JAKARTA — Hidup makin berat. Gaji cuma numpang lewat. Belum tengah bulan, rekening sudah habis terkikis.
Keluhan-keluhan di atas bukan barang baru. Sangat jamak kita dengar. Baik dari buruh, karyawan perusahaan, maupun pegawai negeri. Pendeknya, sebagian besar dari mereka yang hidup dari uang gajian, merasakan beban biaya hidup yang semakin menindih. Harga barang-barang melaju dengan cepat, sedangkan penghasilan rasanya hanya beringsut.
Namun benarkah pertumbuhan gaji kita lebih lambat dari kenaikan harga barang? Bukankah perhitungan upah buruh selalu memperhitungkan inflasi? Begitu juga kenaikan gaji orang kantoran yang senantiasa menyesuaikan biaya hidup alias cost of living adjustment (cola)?
Datanesia mencoba menjawab pertanyaan ini dengan membandingkan pertumbuhan harga barang dengan tingkat kenaikan upah buruh dan gaji pegawai, selama 15 tahun terakhir.
Pertumbuhan harga dihitung dari kenaikan indeks harga konsumen (IHK), sedangkan upah buruh dari pergerakan UMR (upah minimum regional) rata-rata Indonesia.
Sementara itu, rata-rata gaji pegawai negeri (PNS) dihitung dari realisasi belanja pegawai dibagi dengan jumlah total pegawai pemerintah, di tahun yang sama. Ketiga indikator ini kemudian dijadikan semacam indeks, dengan tahun dasar 2004.
Hasil pengolahan ketiga indikator itu menunjukkan, gaji pegawai dan upah buruh relatif tumbuh seimbang. Keduanya melaju jauh lebih cepat dari pertumbuhan harga barang (indeks harga konsumen).
Jika dihitung dalam periode, dari 2004 hingga 2014 (selama masa pemerintahan Presiden Soesilo Bambang Yudhoyono), inflasi tumbuh 107%, sedangkan gaji PNS dan UMR masing-masing tumbuh 258% dan 246%. Dengan kata lain, gaji PNS dan upah buruh tumbuh lebih dari dua kali kenaikan inflasi.

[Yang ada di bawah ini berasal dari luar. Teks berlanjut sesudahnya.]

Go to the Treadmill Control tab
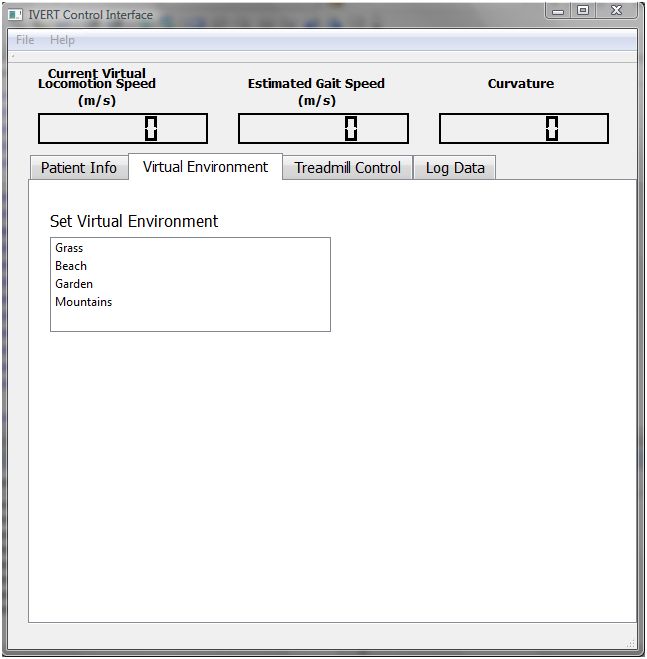647x659 pixels. coord(347,168)
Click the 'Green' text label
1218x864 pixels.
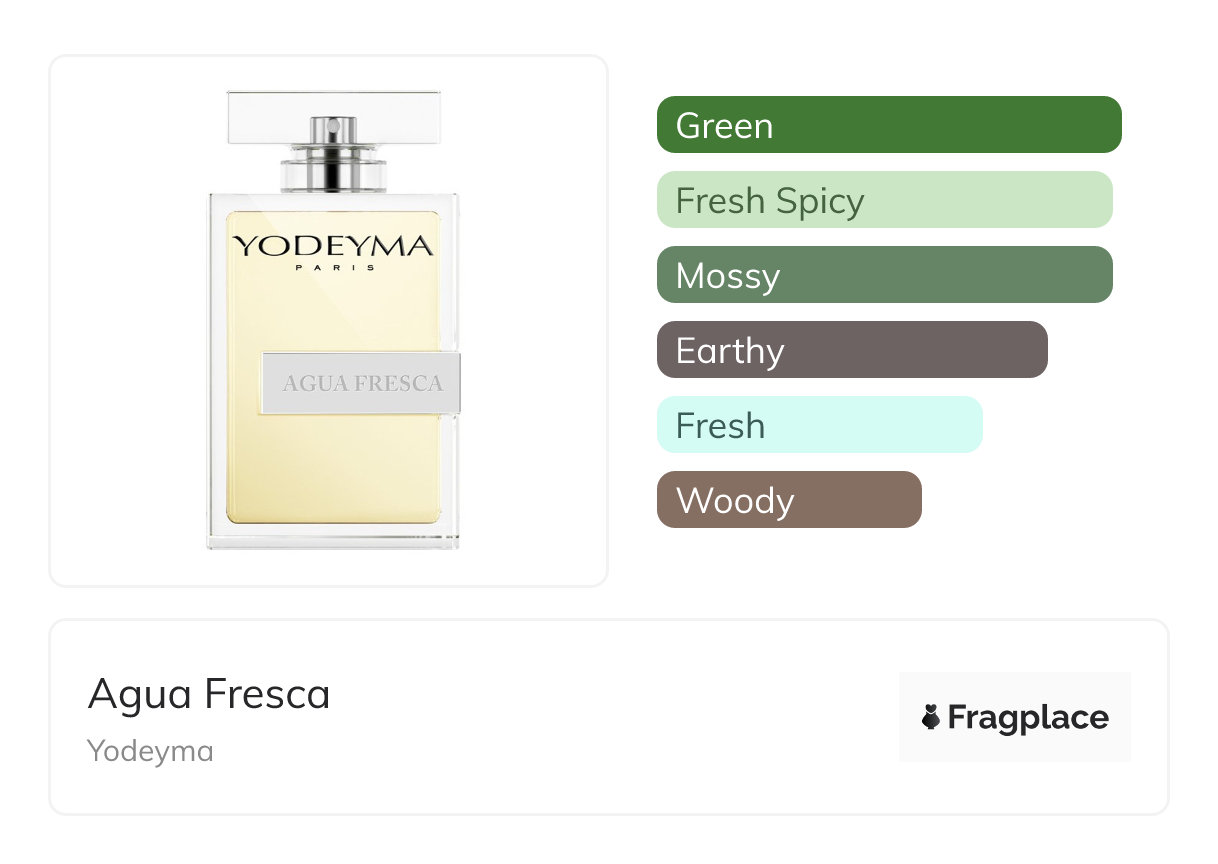[x=724, y=126]
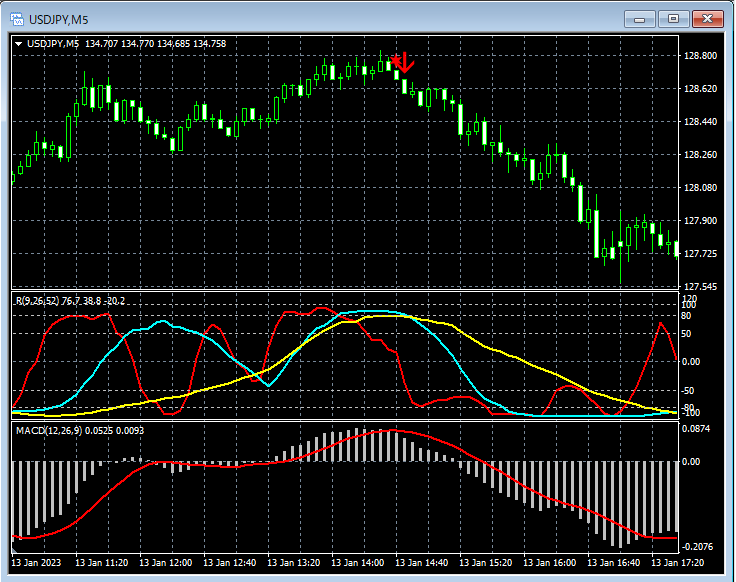This screenshot has width=736, height=582.
Task: Minimize the USDJPY,M5 chart window
Action: (x=639, y=19)
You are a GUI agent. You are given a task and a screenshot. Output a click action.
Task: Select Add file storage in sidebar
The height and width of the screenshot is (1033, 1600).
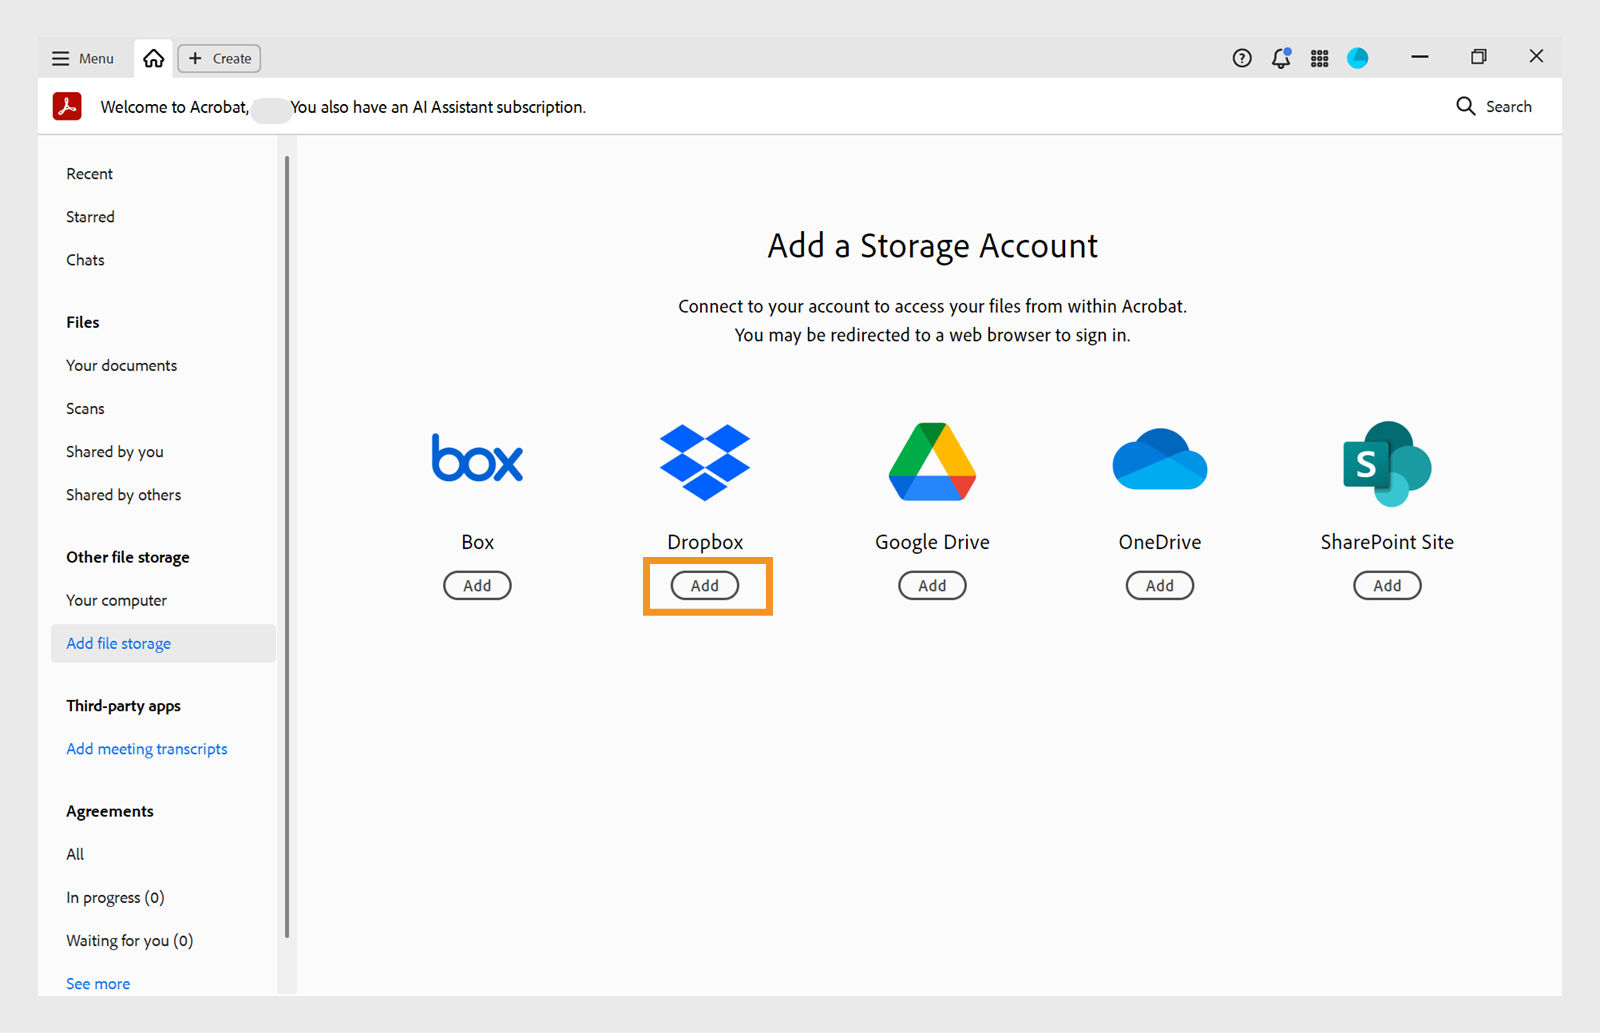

Sementara itu, dari 2014 sampai 2021 (masa Presiden Jokowi), inflasi merambat naik 44%, sedangkan gaji pegawai dan upah buruh masing-masing tumbuh 277% dan 240%. Artinya, pendapatan PNS dan buruh meningkat lima sampai enam kali lipat dari kenaikan harga barang.
Jika upah buruh dan gaji PNS melonjak begitu pesat, mengapa hidup masih terasa berat? Salah satu soalnya: tingkat kebutuhan makin meningkat. Pertumbuhan gaji memang jauh melampaui kenaikan harga, tapi ragam dan volume kebutuhan terus bertambah.
Sepuluh tahun lalu, anak buruh atau PNS masih siswa SD dengan SPP gratis, kini sudah masuk perguruan tinggi. Uang kuliahnya mahal, belum lagi uang buku, uang pulsa, dan barangkali juga biaya indekos.
Tampaknya, buruh dan PNS tak bisa hanya mengandalkan kenaikan gaji reguler berdasarkan masa kerja, tapi juga harus mengejar lompatan gaji dengan meningkatkan jenjang karier dan kapasitas (keterampilan).
Kalau sudah bekerja bertahun-tahun, tapi terus-terusan menjadi buruh pemula atau pekerja kontrak, ya memang kapiran.